J.B. , personagem interpretada por Paulo Calatré, encontra a salvação na possibilidade de escolha. Esse parece ser o bem maior que atualmente temos. Ou embarcamos na viagem, sempre a descer para ser mais fácil, ou afundamo-nos no "aqui". Mas a escolha de J.B é uma terceira e oferece resistência à voz da viagem. O que provoca alguma perplexidade, aos olhos do que se sente e vive nos dias de hoje, é que o sujeito afirmativamente decide o seu fim como libertação do "aqui". Cristãmente, a morte como salvação. Se formos por São Tomas de Aquino, J.B. escolheu por vontade a morte e, por isso, não se salvou, mas sim libertou-se. O fim como começo da liberdade, do ser feliz, sem medos, sufocos nem condições predefinidas.

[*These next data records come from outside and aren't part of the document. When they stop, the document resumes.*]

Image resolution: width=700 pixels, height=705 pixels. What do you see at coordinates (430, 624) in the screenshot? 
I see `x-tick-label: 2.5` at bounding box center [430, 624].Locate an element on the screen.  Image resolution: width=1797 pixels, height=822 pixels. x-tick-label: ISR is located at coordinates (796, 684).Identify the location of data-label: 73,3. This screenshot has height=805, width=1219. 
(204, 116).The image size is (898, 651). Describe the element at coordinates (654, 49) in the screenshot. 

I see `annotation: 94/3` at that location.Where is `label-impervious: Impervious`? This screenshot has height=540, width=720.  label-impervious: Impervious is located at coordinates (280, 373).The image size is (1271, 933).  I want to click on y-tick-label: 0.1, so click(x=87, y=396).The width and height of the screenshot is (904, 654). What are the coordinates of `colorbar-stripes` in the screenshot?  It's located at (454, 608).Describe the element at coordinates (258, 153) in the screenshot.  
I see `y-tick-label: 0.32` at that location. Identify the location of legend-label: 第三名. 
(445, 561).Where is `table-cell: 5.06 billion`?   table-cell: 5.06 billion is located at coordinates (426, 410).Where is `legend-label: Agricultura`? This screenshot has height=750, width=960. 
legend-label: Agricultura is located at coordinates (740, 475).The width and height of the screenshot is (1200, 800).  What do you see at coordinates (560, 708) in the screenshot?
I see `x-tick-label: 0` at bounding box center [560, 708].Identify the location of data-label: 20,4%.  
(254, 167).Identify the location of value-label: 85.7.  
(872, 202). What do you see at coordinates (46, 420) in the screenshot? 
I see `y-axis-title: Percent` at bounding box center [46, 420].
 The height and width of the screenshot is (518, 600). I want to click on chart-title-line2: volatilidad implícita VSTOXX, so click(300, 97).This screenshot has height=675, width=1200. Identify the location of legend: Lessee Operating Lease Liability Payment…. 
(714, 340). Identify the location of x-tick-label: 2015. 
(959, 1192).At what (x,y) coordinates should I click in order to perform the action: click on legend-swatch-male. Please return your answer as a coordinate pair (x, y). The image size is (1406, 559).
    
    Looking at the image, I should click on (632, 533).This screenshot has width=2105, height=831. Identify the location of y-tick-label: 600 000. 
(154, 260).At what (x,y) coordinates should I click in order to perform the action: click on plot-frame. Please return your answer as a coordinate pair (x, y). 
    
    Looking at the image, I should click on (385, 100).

A brilhante concretização cénica deste texto, repleto de ironias, a cenografia e o desenho de luz que a acentuam, fazem-nos refletir sobre a dualidade de que não há fim nem início das possibilidades. Há a escolha da liberdade. A resignação de Mamadu com o "aqui" chega-nos a convencer por momentos que ele é sinónimo de lucidez, mas rapidamente o texto e a encenação nos encaminham para outras possíveis leituras. A imagem do fecho da peça surge como o culminar da libertação. O verde estridente da relva, dos amigos em conversa corriqueira. Este estado onírico em slow motion, como anámnesis (recordação). Ou será este estado verde reflexo da esperança de um futuro melhor que J.B. continuamente tenta aniquilar?

Em tão boa hora vem esta análise sobre o nosso aparente beco cheio de possibilidades. Não traz soluções nem pretende, coloca em perspetiva e confronta-nos como um espelho. Um dever que só o Teatro, bem posto como nesta peça, consegue provocar. Não perca o que de realmente bom temos no "aqui" e agora. No TNSJ até dia 27 de março, deixe-se afetar, sem medo, por JB, o Oponente, Mamadu ou por Deus.